Source excerpt:

+===+

DailyDataset (GCS)#

Historical Note#

When we started building the OP Labs data platform we were heavy BigQuery users. For our most important dashboards we still are. To make it easier to migrate from BigQuery to ClickHouse we used GCS as the landing spot for ingested data. Data in GCS can be read from BigQuery by using external tables and from ClickHouse by using the s3 Table Function.

The DailyDataset data ingestion pattern was created with GCS in mind, and so all of the data ingested using this pattern lands in GCS. If you are thinking of integrating a new data source I strongly recommend you use the ClickHouseDataset pattern instead.

Subclassing the DailyDataset class#

Let’s take the defillama source as an example. For this datasource the data access class is defined in the src/op_analytics/datasources/defillama/dataaccess.py directory. At the time of writing here is how this file looks like:

from op_analytics.coreutils.partitioned.dailydata import DailyDataset


class DefiLlama(DailyDataset):
    """Supported defillama datasets."""

+===+

(Raw records)
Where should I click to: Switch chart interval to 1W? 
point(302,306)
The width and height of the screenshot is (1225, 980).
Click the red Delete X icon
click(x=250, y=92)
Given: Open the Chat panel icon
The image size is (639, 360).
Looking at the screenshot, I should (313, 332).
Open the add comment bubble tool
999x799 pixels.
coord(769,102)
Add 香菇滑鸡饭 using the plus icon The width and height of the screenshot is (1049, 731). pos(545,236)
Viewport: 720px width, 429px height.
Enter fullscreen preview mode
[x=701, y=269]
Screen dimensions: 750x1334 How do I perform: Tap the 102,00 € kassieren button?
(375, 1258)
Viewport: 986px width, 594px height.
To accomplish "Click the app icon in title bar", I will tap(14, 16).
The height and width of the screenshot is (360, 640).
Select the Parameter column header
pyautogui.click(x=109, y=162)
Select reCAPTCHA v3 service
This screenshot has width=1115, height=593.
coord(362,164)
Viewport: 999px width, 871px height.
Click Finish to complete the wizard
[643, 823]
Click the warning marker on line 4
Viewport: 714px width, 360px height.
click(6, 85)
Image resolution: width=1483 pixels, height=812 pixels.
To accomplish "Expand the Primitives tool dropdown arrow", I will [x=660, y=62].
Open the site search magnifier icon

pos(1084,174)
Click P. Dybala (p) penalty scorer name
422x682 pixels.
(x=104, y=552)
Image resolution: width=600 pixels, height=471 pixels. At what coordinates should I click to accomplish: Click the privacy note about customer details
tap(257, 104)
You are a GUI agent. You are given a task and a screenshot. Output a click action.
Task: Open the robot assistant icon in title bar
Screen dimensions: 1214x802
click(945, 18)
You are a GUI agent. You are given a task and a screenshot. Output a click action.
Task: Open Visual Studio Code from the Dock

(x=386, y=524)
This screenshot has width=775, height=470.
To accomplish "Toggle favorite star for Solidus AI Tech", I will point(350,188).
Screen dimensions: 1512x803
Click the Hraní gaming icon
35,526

+===+

Work to do:
[A] Name every data storage or query system that the DailyDataset documentation mentions by name.
[B] According to the DailyDataset documentation, in which file is the data access class for the defillama source defined?
[C] Write out the passage of the DailyDataset documentation starting with "The DailyDataset data" and going on through "ClickHouseDataset pattern instead.".
The data above comes from a source unrelated to the DailyDataset documentation.

Solutions to the tasks:
[A] BigQuery, ClickHouse, GCS

[B] src/op_analytics/datasources/defillama/dataaccess.py

[C]
The DailyDataset data ingestion pattern was created with GCS in mind, and so all of the data ingested using this pattern lands in GCS. If you are thinking of integrating a new data source I strongly recommend you use the ClickHouseDataset pattern instead.